- **A set of records**:
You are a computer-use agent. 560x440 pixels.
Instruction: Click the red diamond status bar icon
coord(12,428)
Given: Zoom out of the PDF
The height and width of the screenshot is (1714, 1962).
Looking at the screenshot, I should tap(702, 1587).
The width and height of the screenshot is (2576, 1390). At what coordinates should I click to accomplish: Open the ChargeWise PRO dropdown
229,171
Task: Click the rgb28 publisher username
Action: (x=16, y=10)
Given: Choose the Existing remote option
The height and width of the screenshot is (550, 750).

- **What is expected**: Reproduce verbatim the lines of the records running from the line containing "Given: Zoom out of the PDF" through the final line of the records, including both of those lines.

- **The reply**:
Given: Zoom out of the PDF
The height and width of the screenshot is (1714, 1962).
Looking at the screenshot, I should tap(702, 1587).
The width and height of the screenshot is (2576, 1390). At what coordinates should I click to accomplish: Open the ChargeWise PRO dropdown
229,171
Task: Click the rgb28 publisher username
Action: (x=16, y=10)
Given: Choose the Existing remote option
The height and width of the screenshot is (550, 750).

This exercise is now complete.